Word and element pointing entries
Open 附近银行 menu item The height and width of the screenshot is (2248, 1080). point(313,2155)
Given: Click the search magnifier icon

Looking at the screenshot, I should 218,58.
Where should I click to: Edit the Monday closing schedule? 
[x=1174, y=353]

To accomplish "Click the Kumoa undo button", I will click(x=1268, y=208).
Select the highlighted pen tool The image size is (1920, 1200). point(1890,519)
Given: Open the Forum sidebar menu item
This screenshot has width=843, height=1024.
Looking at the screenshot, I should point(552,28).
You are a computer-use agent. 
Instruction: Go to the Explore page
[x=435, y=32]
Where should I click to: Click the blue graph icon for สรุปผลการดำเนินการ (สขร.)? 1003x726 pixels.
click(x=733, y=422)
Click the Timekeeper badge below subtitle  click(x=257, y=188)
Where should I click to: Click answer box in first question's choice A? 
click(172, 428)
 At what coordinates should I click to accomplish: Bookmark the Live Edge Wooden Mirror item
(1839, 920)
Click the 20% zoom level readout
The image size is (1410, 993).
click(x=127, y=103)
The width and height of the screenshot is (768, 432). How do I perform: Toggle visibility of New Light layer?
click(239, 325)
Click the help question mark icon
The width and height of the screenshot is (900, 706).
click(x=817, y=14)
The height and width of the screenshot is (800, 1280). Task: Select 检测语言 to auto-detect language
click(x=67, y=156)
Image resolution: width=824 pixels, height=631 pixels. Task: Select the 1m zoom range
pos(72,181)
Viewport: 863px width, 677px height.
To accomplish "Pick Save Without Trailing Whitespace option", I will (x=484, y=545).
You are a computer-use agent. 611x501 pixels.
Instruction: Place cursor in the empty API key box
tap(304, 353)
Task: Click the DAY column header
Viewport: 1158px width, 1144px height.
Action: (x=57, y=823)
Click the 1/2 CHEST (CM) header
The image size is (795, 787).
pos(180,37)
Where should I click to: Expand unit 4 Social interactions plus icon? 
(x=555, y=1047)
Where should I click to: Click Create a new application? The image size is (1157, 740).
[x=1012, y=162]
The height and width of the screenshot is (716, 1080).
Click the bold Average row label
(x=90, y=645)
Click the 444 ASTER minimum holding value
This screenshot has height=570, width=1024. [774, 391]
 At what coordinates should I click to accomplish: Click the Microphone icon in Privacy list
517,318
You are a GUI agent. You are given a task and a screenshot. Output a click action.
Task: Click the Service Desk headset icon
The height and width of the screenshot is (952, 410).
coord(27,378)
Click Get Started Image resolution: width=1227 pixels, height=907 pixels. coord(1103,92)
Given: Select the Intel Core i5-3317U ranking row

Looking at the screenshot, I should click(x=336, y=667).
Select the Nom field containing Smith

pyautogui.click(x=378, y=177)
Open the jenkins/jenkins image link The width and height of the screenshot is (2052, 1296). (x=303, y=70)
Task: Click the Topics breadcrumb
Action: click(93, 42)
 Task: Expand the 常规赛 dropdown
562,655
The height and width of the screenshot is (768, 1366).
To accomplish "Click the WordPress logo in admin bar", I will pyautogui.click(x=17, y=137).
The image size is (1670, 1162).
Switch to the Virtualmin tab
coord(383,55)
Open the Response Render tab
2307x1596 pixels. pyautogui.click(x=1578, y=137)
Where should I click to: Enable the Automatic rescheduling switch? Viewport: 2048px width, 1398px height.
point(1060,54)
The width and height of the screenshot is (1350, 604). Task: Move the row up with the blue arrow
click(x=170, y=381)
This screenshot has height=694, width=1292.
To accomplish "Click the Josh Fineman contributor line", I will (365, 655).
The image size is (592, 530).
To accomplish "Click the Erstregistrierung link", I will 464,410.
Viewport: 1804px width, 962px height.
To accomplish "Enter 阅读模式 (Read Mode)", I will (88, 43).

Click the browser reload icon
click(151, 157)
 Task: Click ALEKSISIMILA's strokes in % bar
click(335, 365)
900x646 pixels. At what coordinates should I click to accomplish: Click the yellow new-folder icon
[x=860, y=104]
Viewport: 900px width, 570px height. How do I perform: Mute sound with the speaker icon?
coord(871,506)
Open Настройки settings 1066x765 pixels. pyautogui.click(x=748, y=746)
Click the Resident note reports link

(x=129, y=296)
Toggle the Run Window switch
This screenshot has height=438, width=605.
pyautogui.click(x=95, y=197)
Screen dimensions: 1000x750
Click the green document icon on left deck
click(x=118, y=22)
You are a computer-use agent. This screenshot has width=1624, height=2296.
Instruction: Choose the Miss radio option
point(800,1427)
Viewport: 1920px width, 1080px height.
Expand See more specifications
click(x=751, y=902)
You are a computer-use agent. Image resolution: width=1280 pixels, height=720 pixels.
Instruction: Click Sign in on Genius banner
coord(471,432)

=== TASK TO CARRY OUT ===
Can you recast the data above as a Markdown table with the columns "No." and "Line", giving each line of the data its own numbered row and leaving out blank lines?

=== EXERCISE RESULT ===
| No. | Line |
|---|---|
| 1 | Open 附近银行 menu item The height and width of the screenshot is (2248, 1080). point(313,2155) |
| 2 | Given: Click the search magnifier icon |
| 3 | Looking at the screenshot, I should 218,58. |
| 4 | Where should I click to: Edit the Monday closing schedule?  |
| 5 | [x=1174, y=353] |
| 6 | To accomplish "Click the Kumoa undo button", I will click(x=1268, y=208). |
| 7 | Select the highlighted pen tool The image size is (1920, 1200). point(1890,519) |
| 8 | Given: Open the Forum sidebar menu item |
| 9 | This screenshot has width=843, height=1024. |
| 10 | Looking at the screenshot, I should point(552,28). |
| 11 | You are a computer-use agent.  |
| 12 | Instruction: Go to the Explore page |
| 13 | [x=435, y=32] |
| 14 | Where should I click to: Click the blue graph icon for สรุปผลการดำเนินการ (สขร.)? 1003x726 pixels. |
| 15 | click(x=733, y=422) |
| 16 | Click the Timekeeper badge below subtitle  click(x=257, y=188) |
| 17 | Where should I click to: Click answer box in first question's choice A?  |
| 18 | click(172, 428) |
| 19 |  At what coordinates should I click to accomplish: Bookmark the Live Edge Wooden Mirror item |
| 20 | (1839, 920) |
| 21 | Click the 20% zoom level readout |
| 22 | The image size is (1410, 993). |
| 23 | click(x=127, y=103) |
| 24 | The width and height of the screenshot is (768, 432). How do I perform: Toggle visibility of New Light layer? |
| 25 | click(239, 325) |
| 26 | Click the help question mark icon |
| 27 | The width and height of the screenshot is (900, 706). |
| 28 | click(x=817, y=14) |
| 29 | The height and width of the screenshot is (800, 1280). Task: Select 检测语言 to auto-detect language |
| 30 | click(x=67, y=156) |
| 31 | Image resolution: width=824 pixels, height=631 pixels. Task: Select the 1m zoom range |
| 32 | pos(72,181) |
| 33 | Viewport: 863px width, 677px height. |
| 34 | To accomplish "Pick Save Without Trailing Whitespace option", I will (x=484, y=545). |
| 35 | You are a computer-use agent. 611x501 pixels. |
| 36 | Instruction: Place cursor in the empty API key box |
| 37 | tap(304, 353) |
| 38 | Task: Click the DAY column header |
| 39 | Viewport: 1158px width, 1144px height. |
| 40 | Action: (x=57, y=823) |
| 41 | Click the 1/2 CHEST (CM) header |
| 42 | The image size is (795, 787). |
| 43 | pos(180,37) |
| 44 | Where should I click to: Expand unit 4 Social interactions plus icon?  |
| 45 | (x=555, y=1047) |
| 46 | Where should I click to: Click Create a new application? The image size is (1157, 740). |
| 47 | [x=1012, y=162] |
| 48 | The height and width of the screenshot is (716, 1080). |
| 49 | Click the bold Average row label |
| 50 | (x=90, y=645) |
| 51 | Click the 444 ASTER minimum holding value |
| 52 | This screenshot has height=570, width=1024. [774, 391] |
| 53 |  At what coordinates should I click to accomplish: Click the Microphone icon in Privacy list |
| 54 | 517,318 |
| 55 | You are a GUI agent. You are given a task and a screenshot. Output a click action. |
| 56 | Task: Click the Service Desk headset icon |
| 57 | The height and width of the screenshot is (952, 410). |
| 58 | coord(27,378) |
| 59 | Click Get Started Image resolution: width=1227 pixels, height=907 pixels. coord(1103,92) |
| 60 | Given: Select the Intel Core i5-3317U ranking row |
| 61 | Looking at the screenshot, I should click(x=336, y=667). |
| 62 | Select the Nom field containing Smith |
| 63 | pyautogui.click(x=378, y=177) |
| 64 | Open the jenkins/jenkins image link The width and height of the screenshot is (2052, 1296). (x=303, y=70) |
| 65 | Task: Click the Topics breadcrumb |
| 66 | Action: click(93, 42) |
| 67 |  Task: Expand the 常规赛 dropdown |
| 68 | 562,655 |
| 69 | The height and width of the screenshot is (768, 1366). |
| 70 | To accomplish "Click the WordPress logo in admin bar", I will pyautogui.click(x=17, y=137). |
| 71 | The image size is (1670, 1162). |
| 72 | Switch to the Virtualmin tab |
| 73 | coord(383,55) |
| 74 | Open the Response Render tab |
| 75 | 2307x1596 pixels. pyautogui.click(x=1578, y=137) |
| 76 | Where should I click to: Enable the Automatic rescheduling switch? Viewport: 2048px width, 1398px height. |
| 77 | point(1060,54) |
| 78 | The width and height of the screenshot is (1350, 604). Task: Move the row up with the blue arrow |
| 79 | click(x=170, y=381) |
| 80 | This screenshot has height=694, width=1292. |
| 81 | To accomplish "Click the Josh Fineman contributor line", I will (365, 655). |
| 82 | The image size is (592, 530). |
| 83 | To accomplish "Click the Erstregistrierung link", I will 464,410. |
| 84 | Viewport: 1804px width, 962px height. |
| 85 | To accomplish "Enter 阅读模式 (Read Mode)", I will (88, 43). |
| 86 | Click the browser reload icon |
| 87 | click(151, 157) |
| 88 |  Task: Click ALEKSISIMILA's strokes in % bar |
| 89 | click(335, 365) |
| 90 | 900x646 pixels. At what coordinates should I click to accomplish: Click the yellow new-folder icon |
| 91 | [x=860, y=104] |
| 92 | Viewport: 900px width, 570px height. How do I perform: Mute sound with the speaker icon? |
| 93 | coord(871,506) |
| 94 | Open Настройки settings 1066x765 pixels. pyautogui.click(x=748, y=746) |
| 95 | Click the Resident note reports link |
| 96 | (x=129, y=296) |
| 97 | Toggle the Run Window switch |
| 98 | This screenshot has height=438, width=605. |
| 99 | pyautogui.click(x=95, y=197) |
| 100 | Screen dimensions: 1000x750 |
| 101 | Click the green document icon on left deck |
| 102 | click(x=118, y=22) |
| 103 | You are a computer-use agent. This screenshot has width=1624, height=2296. |
| 104 | Instruction: Choose the Miss radio option |
| 105 | point(800,1427) |
| 106 | Viewport: 1920px width, 1080px height. |
| 107 | Expand See more specifications |
| 108 | click(x=751, y=902) |
| 109 | You are a computer-use agent. Image resolution: width=1280 pixels, height=720 pixels. |
| 110 | Instruction: Click Sign in on Genius banner |
| 111 | coord(471,432) |